In how many lines of the listing below does "agent" appear? Reply with the number only.

EXERCISE MATERIAL:
##########
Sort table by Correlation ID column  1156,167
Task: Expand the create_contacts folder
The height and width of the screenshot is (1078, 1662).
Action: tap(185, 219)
##########
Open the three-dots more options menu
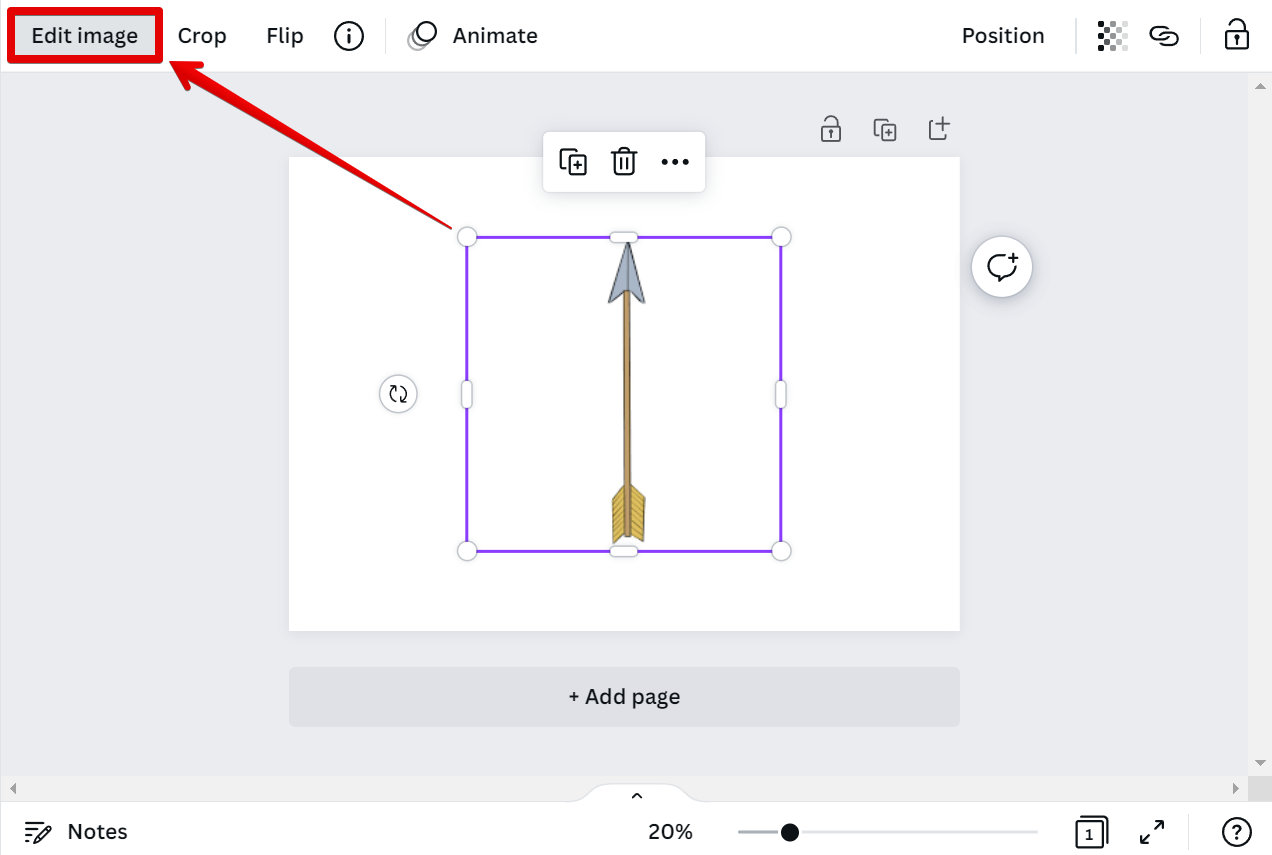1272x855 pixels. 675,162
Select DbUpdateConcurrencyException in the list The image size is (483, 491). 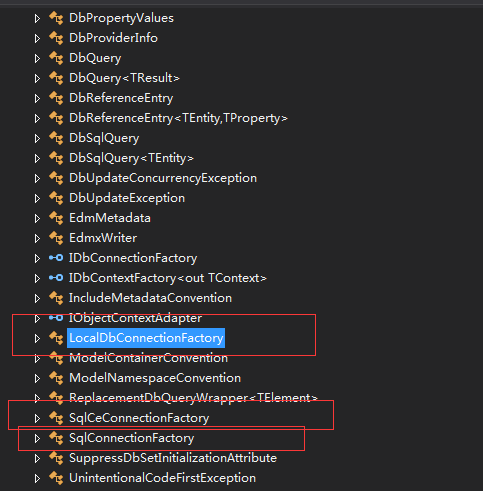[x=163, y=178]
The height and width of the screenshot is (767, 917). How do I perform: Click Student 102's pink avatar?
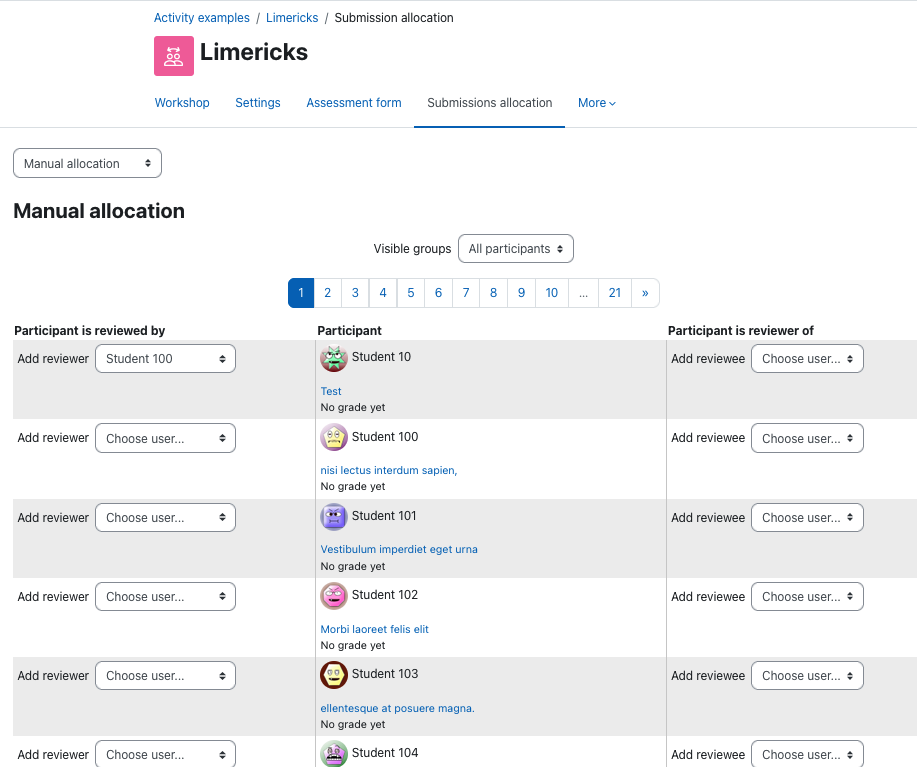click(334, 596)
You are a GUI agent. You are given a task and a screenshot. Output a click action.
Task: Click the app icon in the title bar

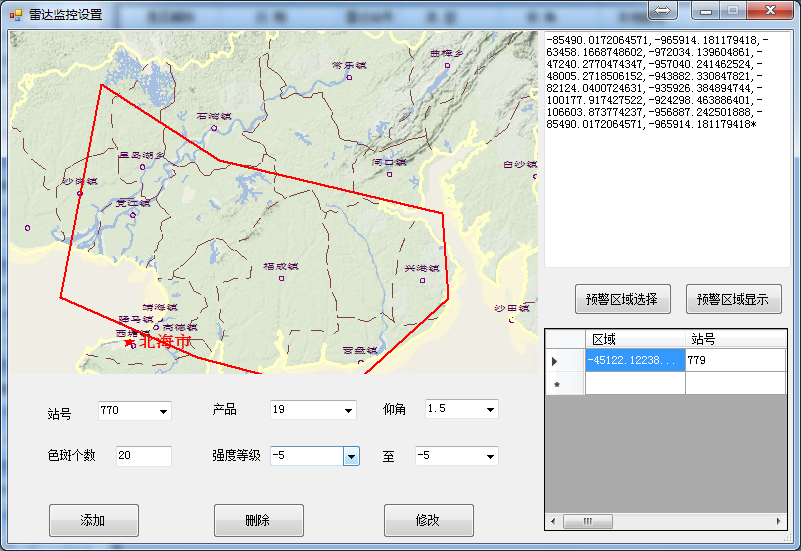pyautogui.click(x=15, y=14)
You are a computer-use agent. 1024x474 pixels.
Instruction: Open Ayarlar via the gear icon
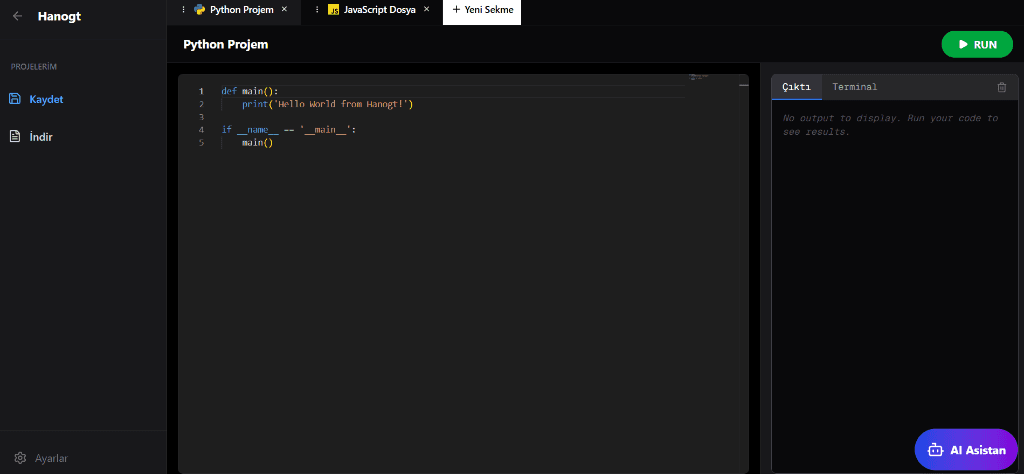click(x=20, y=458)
##########
COMPLETED TASK: 2